RT-PCR testing platform
One of the major contributions of the COVID-19 task force was to establish, faster than anyone else in Belgium, an accredited testing platform with a capacity of 3,000 samples per day. This was to a large extend made possible by the expertise of the GIGA genomics platform and the Greenmat laboratory (Rudi Cloots), the dedication of Laurent Gillet (FARAH), and the determination of Fabrice Bureau (ULiege Vice-rector for research). It has been one of the pillars of the national task force. So far, RT-PCR required tedious upfront decontamination of arriving samples. Eight teams totalling 75 volunteers have rolled up their sleeves to handle up to 3,000 samples day in and day out, 7/7. Their team leaders have been awesome. Pre-processed samples are then shipped to the faculty of veterinary medicine (FARAH) for RNA extraction, RT-PCR and data-processing. This has made for long evenings for x teams totalling … volunteers from GIGA and the faculty of veterinary medicine. An impressive achievement. Congratulations to you all.
Next generation testing
RT-PCR based testing is unlikely to provide the testing capacity needed to allow society’s return to normalcy in the safest conditions. GIGA members helped by people from the faculties of science and engineering are working on faster - yet equally accurate - tests for the presence of the viral genome using LAMP, Cas12/13, pooling, and next generation sequencing. Testing for the presence of the virus is advantageously complemented by testing for circulating anti-SARS-CoV-2 antibodies. Currently available serological tests do not distinguish between neutralizing (possibly conferring protection) and non-neutralizing antibodies. GIGA members are engaged with local companies to develop such tests.

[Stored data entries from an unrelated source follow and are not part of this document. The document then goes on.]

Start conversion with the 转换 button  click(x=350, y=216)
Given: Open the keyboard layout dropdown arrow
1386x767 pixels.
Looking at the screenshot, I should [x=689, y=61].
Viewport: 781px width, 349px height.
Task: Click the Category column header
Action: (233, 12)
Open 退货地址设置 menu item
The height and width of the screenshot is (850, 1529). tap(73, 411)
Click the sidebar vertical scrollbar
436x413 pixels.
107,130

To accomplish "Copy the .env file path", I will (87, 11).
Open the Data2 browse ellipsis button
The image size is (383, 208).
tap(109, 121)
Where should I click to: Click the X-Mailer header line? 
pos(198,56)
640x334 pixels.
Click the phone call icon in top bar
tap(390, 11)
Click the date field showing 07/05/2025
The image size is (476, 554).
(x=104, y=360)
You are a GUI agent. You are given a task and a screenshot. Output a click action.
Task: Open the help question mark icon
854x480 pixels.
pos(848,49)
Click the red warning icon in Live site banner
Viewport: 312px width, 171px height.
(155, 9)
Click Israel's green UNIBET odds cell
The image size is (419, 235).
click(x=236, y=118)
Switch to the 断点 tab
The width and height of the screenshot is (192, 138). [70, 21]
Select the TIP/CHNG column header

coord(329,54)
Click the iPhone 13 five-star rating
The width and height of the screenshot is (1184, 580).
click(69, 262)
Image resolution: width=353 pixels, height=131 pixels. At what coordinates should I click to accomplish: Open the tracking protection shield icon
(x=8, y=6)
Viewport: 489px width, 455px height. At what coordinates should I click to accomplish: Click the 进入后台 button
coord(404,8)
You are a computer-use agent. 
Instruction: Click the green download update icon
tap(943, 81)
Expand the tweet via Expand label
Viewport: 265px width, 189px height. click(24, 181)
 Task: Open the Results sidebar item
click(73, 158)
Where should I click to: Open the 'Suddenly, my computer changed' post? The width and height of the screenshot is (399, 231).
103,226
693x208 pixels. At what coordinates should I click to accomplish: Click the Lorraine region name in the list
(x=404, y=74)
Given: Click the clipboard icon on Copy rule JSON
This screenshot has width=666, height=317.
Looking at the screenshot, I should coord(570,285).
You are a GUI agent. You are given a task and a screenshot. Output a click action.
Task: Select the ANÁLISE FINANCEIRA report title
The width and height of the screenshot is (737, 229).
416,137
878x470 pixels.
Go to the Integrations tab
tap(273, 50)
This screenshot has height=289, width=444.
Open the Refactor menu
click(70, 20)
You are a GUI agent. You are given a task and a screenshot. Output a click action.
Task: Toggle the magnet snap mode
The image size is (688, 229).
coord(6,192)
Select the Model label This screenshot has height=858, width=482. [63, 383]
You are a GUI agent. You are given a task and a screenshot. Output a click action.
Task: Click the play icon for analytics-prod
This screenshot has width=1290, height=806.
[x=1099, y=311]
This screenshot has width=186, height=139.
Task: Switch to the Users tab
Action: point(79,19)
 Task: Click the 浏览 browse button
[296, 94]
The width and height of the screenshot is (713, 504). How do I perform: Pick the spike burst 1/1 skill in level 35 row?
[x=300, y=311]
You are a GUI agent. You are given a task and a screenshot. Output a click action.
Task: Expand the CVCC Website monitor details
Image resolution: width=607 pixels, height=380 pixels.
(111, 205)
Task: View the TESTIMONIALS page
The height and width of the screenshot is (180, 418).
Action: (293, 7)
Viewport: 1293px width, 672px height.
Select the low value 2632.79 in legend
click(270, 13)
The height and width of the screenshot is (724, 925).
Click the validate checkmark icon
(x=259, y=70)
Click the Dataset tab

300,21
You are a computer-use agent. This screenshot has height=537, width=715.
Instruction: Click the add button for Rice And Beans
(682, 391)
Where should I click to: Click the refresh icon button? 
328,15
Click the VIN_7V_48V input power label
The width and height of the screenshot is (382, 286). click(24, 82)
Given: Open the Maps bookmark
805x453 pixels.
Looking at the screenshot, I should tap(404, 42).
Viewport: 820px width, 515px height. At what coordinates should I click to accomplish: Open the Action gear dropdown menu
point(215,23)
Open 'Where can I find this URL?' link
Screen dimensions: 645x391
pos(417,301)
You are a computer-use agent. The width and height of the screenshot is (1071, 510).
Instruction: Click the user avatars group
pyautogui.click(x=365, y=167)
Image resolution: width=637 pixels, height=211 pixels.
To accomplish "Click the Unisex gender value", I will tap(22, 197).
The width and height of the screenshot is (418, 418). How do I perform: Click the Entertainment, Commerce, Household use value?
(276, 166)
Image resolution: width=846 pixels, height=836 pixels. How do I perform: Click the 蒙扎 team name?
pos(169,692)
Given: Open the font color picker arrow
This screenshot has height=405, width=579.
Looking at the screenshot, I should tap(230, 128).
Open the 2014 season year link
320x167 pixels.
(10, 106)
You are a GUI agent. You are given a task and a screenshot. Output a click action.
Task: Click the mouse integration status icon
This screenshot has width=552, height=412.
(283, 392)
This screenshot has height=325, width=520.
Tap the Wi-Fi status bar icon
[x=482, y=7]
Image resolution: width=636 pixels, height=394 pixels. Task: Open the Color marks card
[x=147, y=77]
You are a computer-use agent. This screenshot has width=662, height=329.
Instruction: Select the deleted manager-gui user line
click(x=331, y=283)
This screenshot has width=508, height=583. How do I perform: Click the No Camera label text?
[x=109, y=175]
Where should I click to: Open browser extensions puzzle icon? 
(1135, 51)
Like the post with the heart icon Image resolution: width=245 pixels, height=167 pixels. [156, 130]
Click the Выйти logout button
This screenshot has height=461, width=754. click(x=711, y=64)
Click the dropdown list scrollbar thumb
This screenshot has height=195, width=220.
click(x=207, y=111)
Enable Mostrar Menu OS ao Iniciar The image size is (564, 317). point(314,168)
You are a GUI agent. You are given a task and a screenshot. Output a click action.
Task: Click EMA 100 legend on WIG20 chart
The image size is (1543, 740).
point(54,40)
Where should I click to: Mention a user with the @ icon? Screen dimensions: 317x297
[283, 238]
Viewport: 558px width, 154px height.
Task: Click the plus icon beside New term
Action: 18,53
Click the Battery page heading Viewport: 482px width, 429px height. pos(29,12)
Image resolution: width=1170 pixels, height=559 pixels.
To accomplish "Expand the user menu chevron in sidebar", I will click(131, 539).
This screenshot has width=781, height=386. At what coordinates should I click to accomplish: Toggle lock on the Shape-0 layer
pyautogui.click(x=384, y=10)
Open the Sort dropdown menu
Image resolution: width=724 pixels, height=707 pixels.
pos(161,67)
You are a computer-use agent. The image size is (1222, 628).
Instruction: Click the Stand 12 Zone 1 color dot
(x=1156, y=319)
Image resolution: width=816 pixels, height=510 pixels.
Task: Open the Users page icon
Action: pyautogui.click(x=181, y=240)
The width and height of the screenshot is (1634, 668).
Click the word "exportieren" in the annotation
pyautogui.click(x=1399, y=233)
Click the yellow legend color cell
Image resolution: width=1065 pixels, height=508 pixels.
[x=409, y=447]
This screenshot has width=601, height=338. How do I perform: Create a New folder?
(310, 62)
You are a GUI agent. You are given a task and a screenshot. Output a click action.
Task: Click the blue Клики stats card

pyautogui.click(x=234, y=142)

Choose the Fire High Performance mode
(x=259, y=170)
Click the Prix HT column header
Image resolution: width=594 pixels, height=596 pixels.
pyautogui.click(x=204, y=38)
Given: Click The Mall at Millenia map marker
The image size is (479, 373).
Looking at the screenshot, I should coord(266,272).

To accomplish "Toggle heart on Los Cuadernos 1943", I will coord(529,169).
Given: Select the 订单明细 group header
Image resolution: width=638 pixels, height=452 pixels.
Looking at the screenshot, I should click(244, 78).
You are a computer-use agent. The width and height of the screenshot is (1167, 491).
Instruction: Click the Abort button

Too much remains unknown about the pathophysiology of COVID-19. Why are some people developing a lethal disease when others easily overcome the infection? Is there a genetic predisposition to COVID-19? What is the nature of the immune response and immuno-pathology? What is the impact of previous exposures to infectious agents on the outcome of COVID-19? There will be ample opportunities for GIGA scientists to study these and other fundamental questions provided that study material is available. Thirty-six GIGA members have put on PPE’s and have entered L3 labs to process samples collected weekly from the >250 COVID-19 patients that have been hospitalized at the CHU or Mont Legia ICU. How widespread is COVID-19 and how rapidly does it penetrate the population? How many of us have been exposed to the virus and have developed a protective immune response? To address such essential questions, the CHU of Liège has initiated a large experiment based on the collection of samples from >3,000 people working on the CHU sub-campus (including GIGA). Members from the GIGA-Consciousness and GIGA-CRC thematic research units have assisted Stéphanie Gofflot’s team to process the thousands of bloods. All samples, whether from patients or healthy people, are being deposited in the BHUL (Biothèque Hospitalo-Universitaire de Liège) to support future research efforts by the local community, often in the context of international consortia.
One option to treat the most severe COVID-19 cases that is being explored in many countries (including Belgium) are transfusions with plasma from convalescents. Yet the presumptive plasmas need to be tested for their ability to neutralize the virus. Through the laboratories of Dr. Daniel Desmecht and Mutien Garigliany of FARAH, ULiège has the exceptional capability to perform these tests. Ten GIGA members have been trained in the manipulation of SARS-CoV-2 to test plasmas provided by the Belgian Red Cross.
Sequencing the viral genome
Is the severity of COVID-19 in a way related to the SARS-CoV-2 strain? Does the sequence of the viral genome changes as disease progresses and extends to different tissues? Can we better monitor the epidemy by tracking viral strains? Two GIGA members from Dr. Vincent Bours’ team have sequenced more SARS-CoV-2 genomes than any other Belgian laboratory (nextrain.org) using Oxford Nanopore technology. The plan is to sequence the viral genome from all CHU COVID-19 patients.
Getting the COVID-19 task force up and running required enormous assistance and support at many levels. GIGA administration has been there, responding to the demands of the community without counting hours, committed to help us all through these unusual times. Many volunteers have brought exotic meals, pastry, food and other goodies for the doctors and nurses on the front-line.
We are going together through a once in-a-lifetime crisis. It looks like we are past the epidemic’s peak, yet COVID-19 is not over. We will still have to deal with security measures for a while. Thank you to all of these people for their almost inexhaustible investment with such positive spirit. This pandemic demonstrates more than ever that the interdisciplinarity, interactions and complementarity, at the basis of the concept of GIGA, are the best solutions for moving forward!